Prevent Your Development Website from being Indexed
During the build of a new website, or while implementing new development on an existing site, it is typically advisable to block search engine crawls and to prevent your website from being indexed.
The obvious problem is with duplicate content and how this can negatively affect your live website’s SEO. If the development version gets indexed by search engines this can lead to precisely that problem. But perhaps more significantly, for brand new websites, all that new content and design will leak online before your ready for your big reveal. Even if your site is being created on an obscure URL that even the Enigma Machine codebreakers couldn’t find, Google will find it if you don’t block it from being indexed.
New Web Development | Hiding in Plain Sight
If you are working on your new website in an online development environment, or if you have a copy of your live site for staging / development purposes, it is imperative that you don’t inadvertently let Google (or any Search Engine, for that matter) crawl your development site.
Allowing search engines to crawl both the live and development version of your site will harm your SEO, sometimes significantly. This happens because of a number of factors, but not least due to splitting your SEO score across two sites and falling foul of duplicate content issues.
Noindex – Block All Agents in Your Robots.txt File
The easiest way to impede Search Engines from indexing your development site is to add a robots.txt file to the primary domain directory (i.e. the parent web directory for your website). This robots file should contain the single directive, given below:
User-agent: *
Disallow: /
Most reputable search engines will respect the directives in your robots.txt file and so the above method will be sufficient for blocking crawls and indexing during development. However, those pesky bots that like to crawl sites in a frenzy for less than virtuous reasons don’t respect anything. so, don’t expect them to tip their hat and walk on by.
Of course, they’re not strictly what we are concerned with here; in this case we simply want to avoid the likes of Google, for example, from indexing our development site. You can learn more about robots.txt on Moz.com.

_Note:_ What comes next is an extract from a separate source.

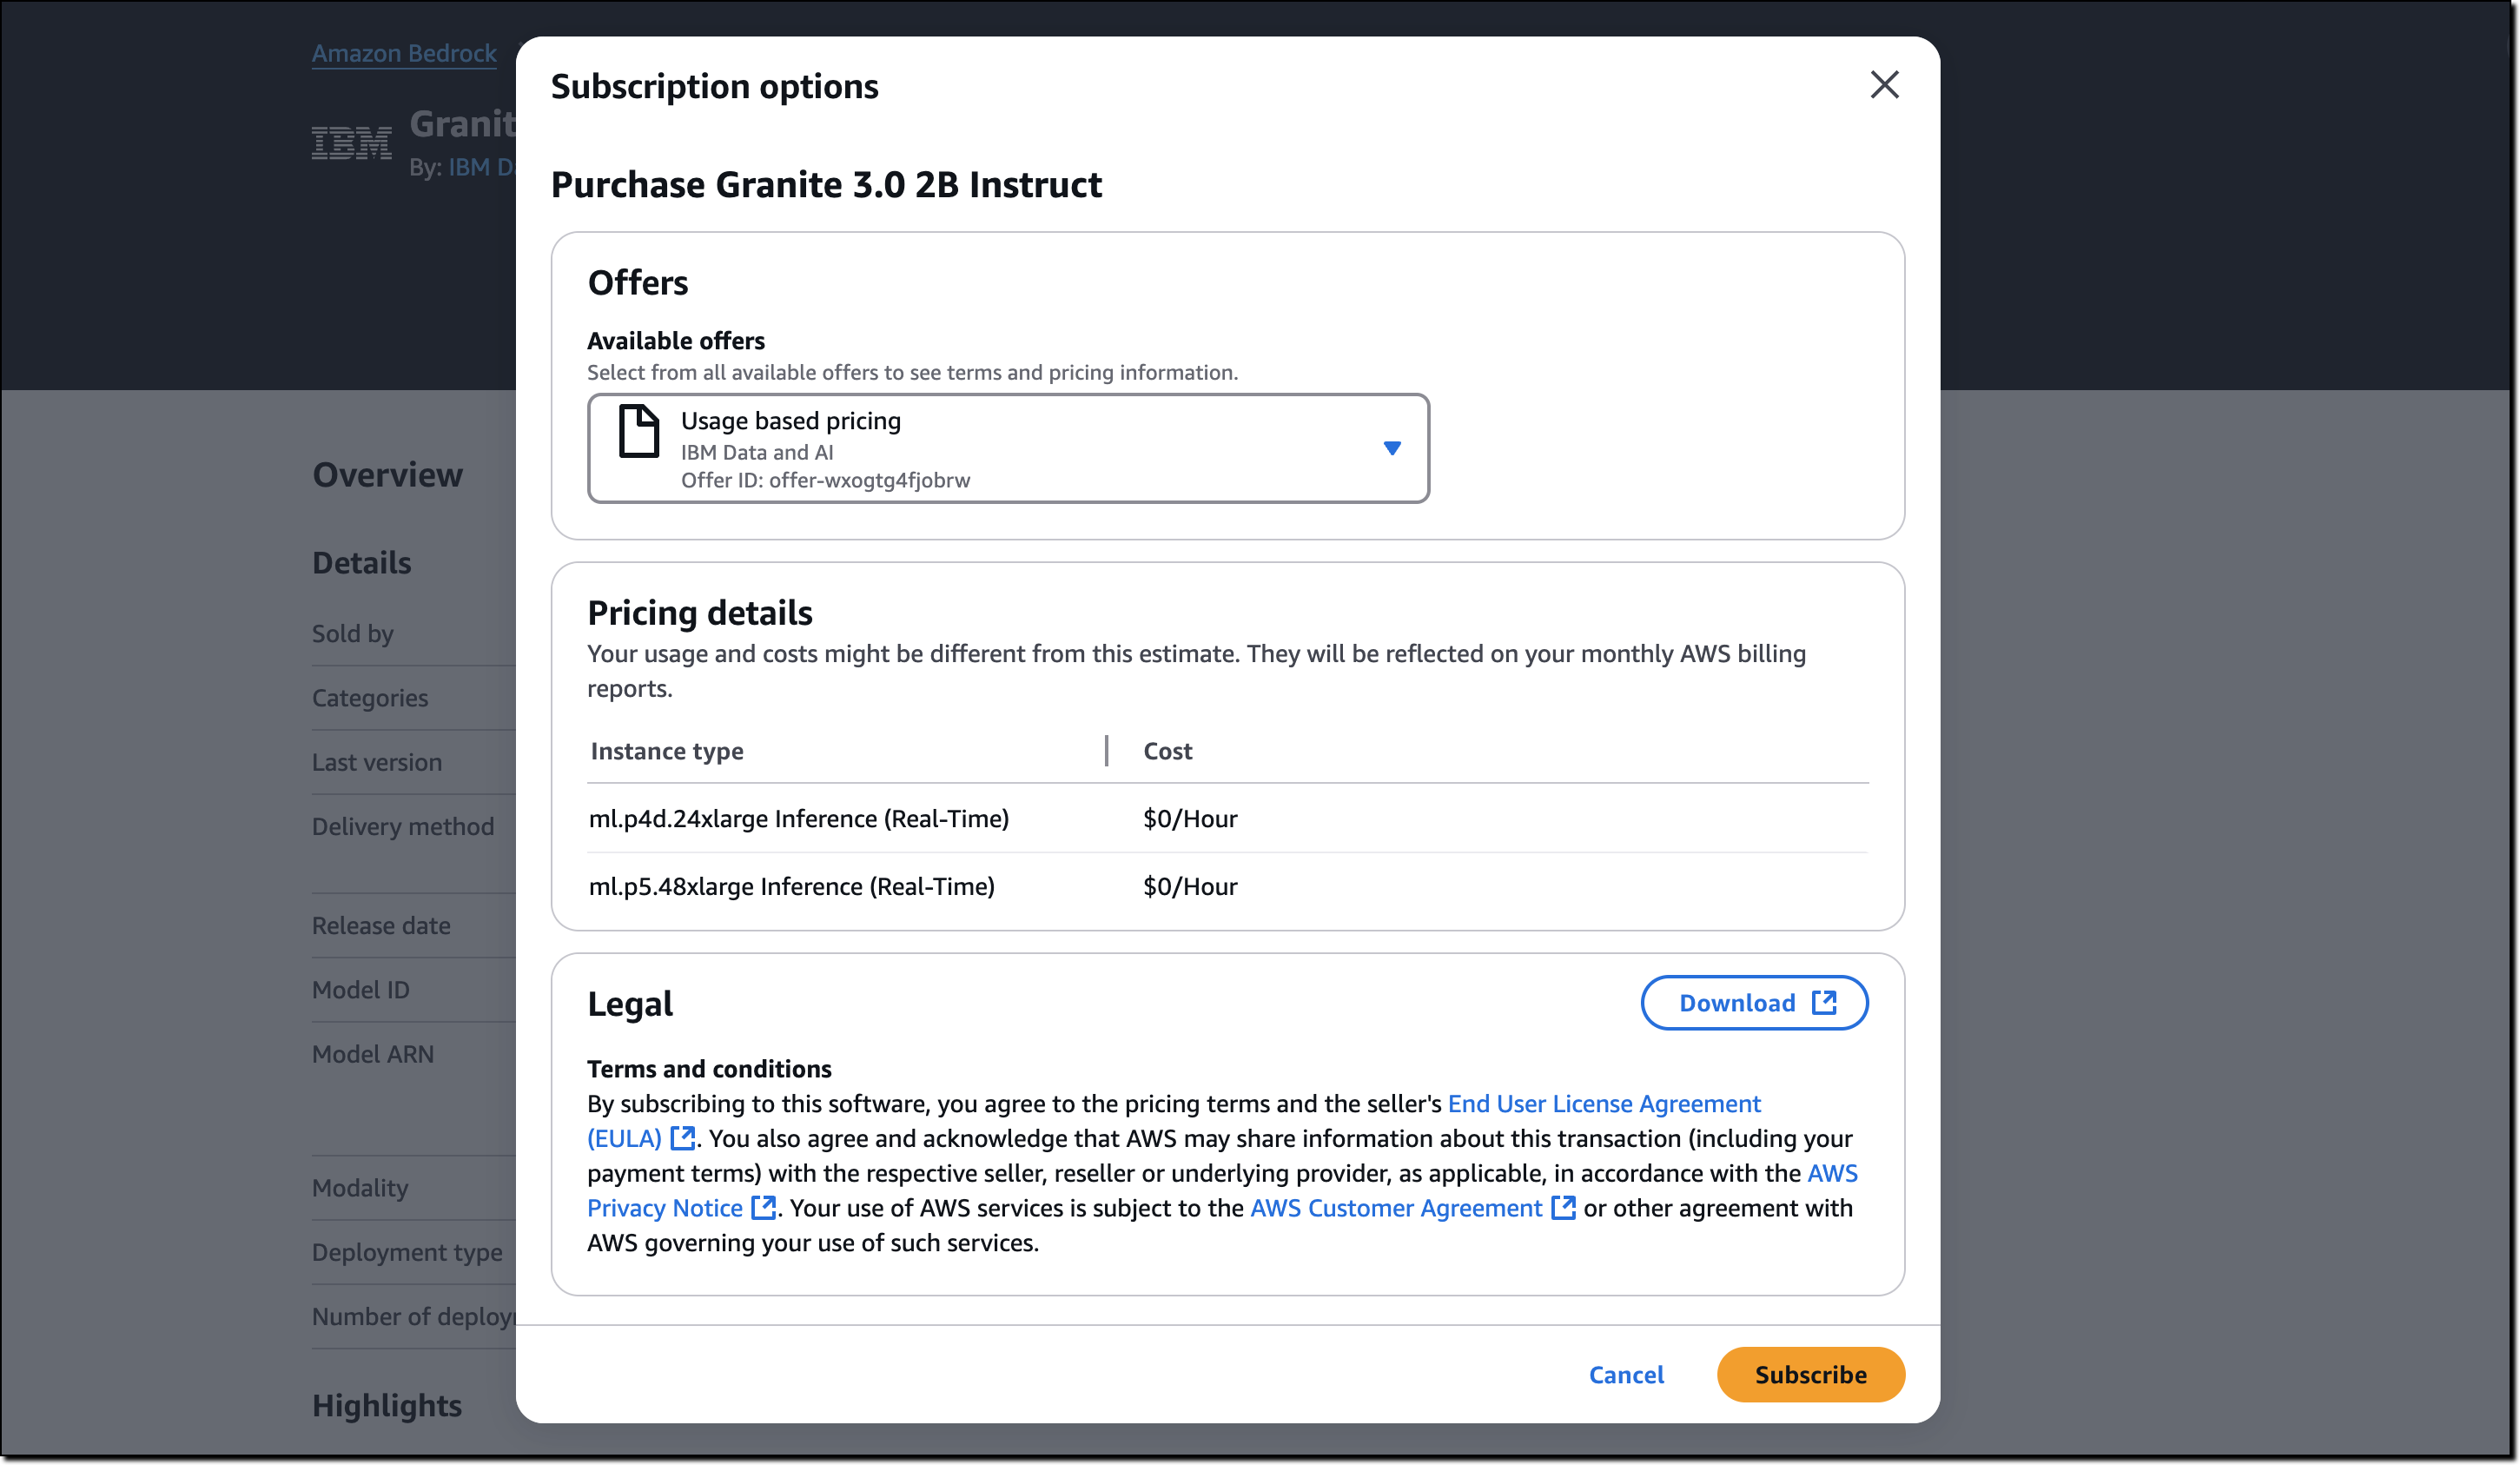Cancel the subscription dialog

Blocking Search Engines on WordPress
On a WordPress site, you don’t need to trouble yourself with manually editing and uploading the robots.txt file. You can simply visit the settings->reading management page and tick the box that says: discourage search engines from indexing this site.
Note that comment under the checkbox in the screenshot above: It is up to search engines to honour this request. This is what we were referring to earlier and while most search engines will honour the request, some of the less noble ones will.
This is why you will find some references online to password protecting the entire WordPress site at server level in order to prevent indexing of any elements whatsoever. However, in our experience, this is probably overkill and not necessary, but do keep it in mind if you begin to notice images or snippets of content making its way into search results.
Don’t Forget to Remove the Directive when Going Live
If, ultimately, your development site will be deployed as the live website, then don’t forget to edit the robots.txt file accordingly and / or deselect the setting on WordPress. Otherwise you’ll be left scratching your head wondering why indexing isn’t happening and staring blankly at your Google Search Console screen while your website fails to gain any traction in the SERPs.